Solid progress

When we previously discussed the progress of immunotherapy within cancer treatment, some of the most exciting results were in the field of leukaemia and melanoma, with progress in other solid cancers lagging somewhat behind. In the UK, solid tumour-forming cancers account for the overwhelming majority of cancer mortality for both females and males, so similar progress in these areas could have a transformative impact on the prognosis for sufferers.

The CAR-T approaches so successful with blood cancers are undergoing active trials in the UK and have already been approved as a treatment by the US FDA. Such techniques extract, modify and reintroduce the patient's immune cells after engineering the ability to target the cancer. This has the advantage of precision over standard cytotoxic chemotherapies, but the disadvantage of complexity (with the cost and time implications that follow from that), alongside the risks of initiating a dangerous systemic immune response.
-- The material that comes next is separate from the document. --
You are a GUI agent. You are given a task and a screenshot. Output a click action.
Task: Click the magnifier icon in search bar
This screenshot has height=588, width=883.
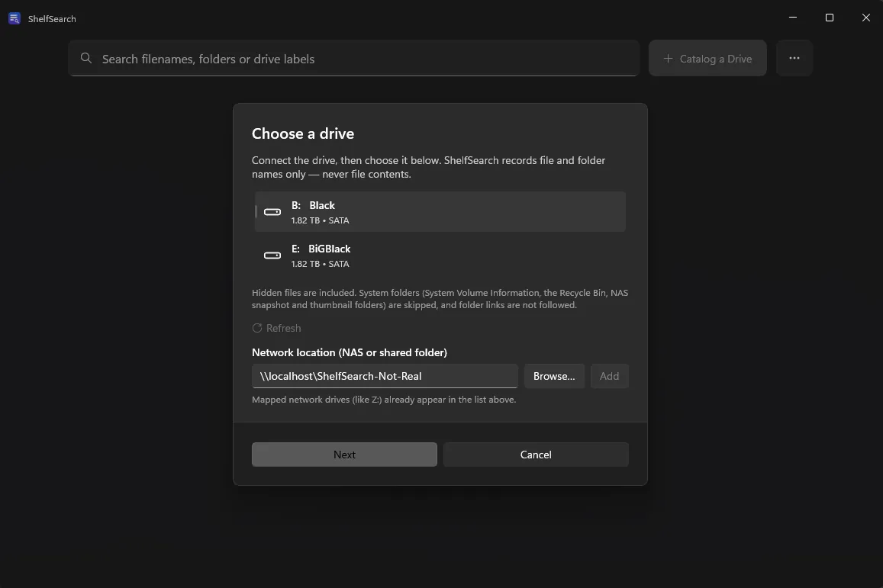[x=86, y=58]
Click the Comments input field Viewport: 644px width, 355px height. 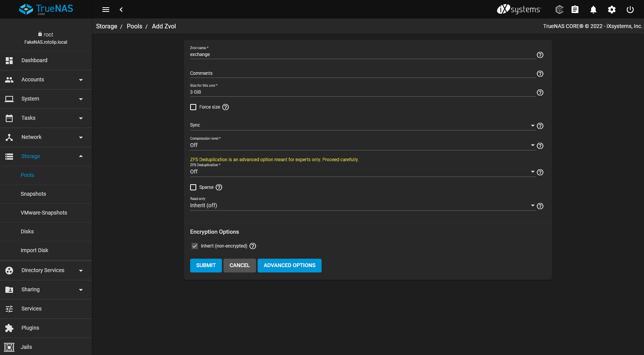(362, 73)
Recent work examining the role of adjuvants to stimulate immune response in cancer vaccination show increasing promise. Researchers from Stanford recently trialled the combination of two immune-stimulating agents introduced directly into tumour sites within both single- and multiple-tumour mouse-models. The immune stimulating agents, CpG ODN and an anti-OX40 antibody, are already in use with human subjects. The degree of response in the lab animals was striking, not only impacting the tumour at the introduction site, but causing spontaneous remission of metastasised tumours throughout the body. Of 90 mice treated, 87 were completely cured of lymphoma in the first pass, with the remaining three suffering a recurrence cured by a second pass of the treatment. Successful results were also found in mouse models of breast cancer, so the treatment exhibits a degree of generality that will be doubtless be explored in subsequent human trials. Since this technique involves no personalised immuno-engineering, as a potential treatment it would be relatively inexpensive and straightforward. While the usual caveats about translating animal results to humans apply, both agents are in use individually within currently ongoing trials, which may permit accelerated introduction of the second agent in certain cases to assess efficacy within humans for various cancer types.
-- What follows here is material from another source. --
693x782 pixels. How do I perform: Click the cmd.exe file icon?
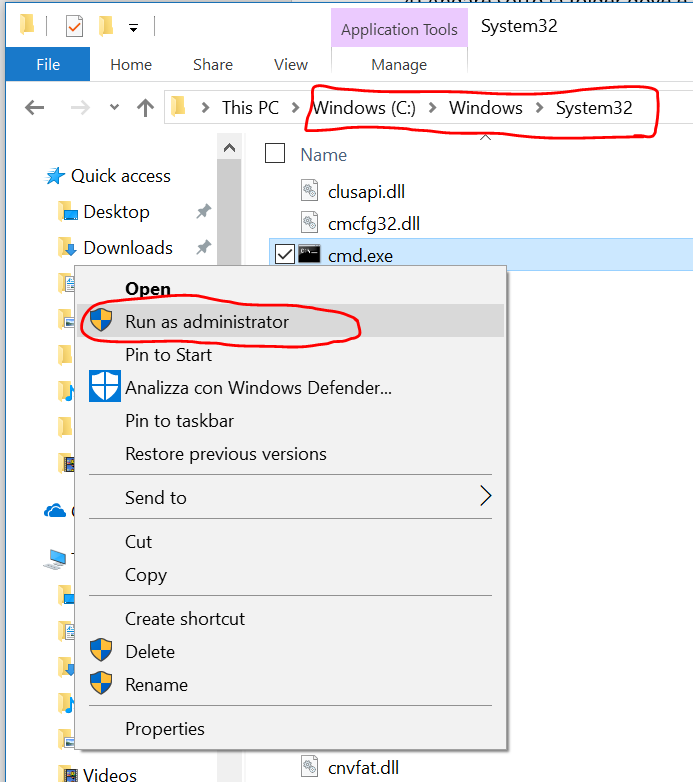(310, 255)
Pancreatic cancers are infamously difficult to treat, with survival rates stubbornly low over the last four decades. One reason for this is that the disease remains hidden until a late stage. Nearly half of sufferers are diagnosed only after presenting for emergency treatment, by which time the disease is usually deeply established and resistant to therapy. However, a novel therapeutic approach re-purposes a well-known enemy of our immune system. Research teams led from London's QMU engineered adenovirus-variants to not only target pancreatic cancer, but also deliver a newly developed non-toxic form of the immunotherapy agent Interleukin-12, thus harnessing nature's own nanotechnology to find, infect and eliminate tumour cells. With further trialling such viral engineering may provide a method of delivering effective treatment in cases that were previously beyond hope.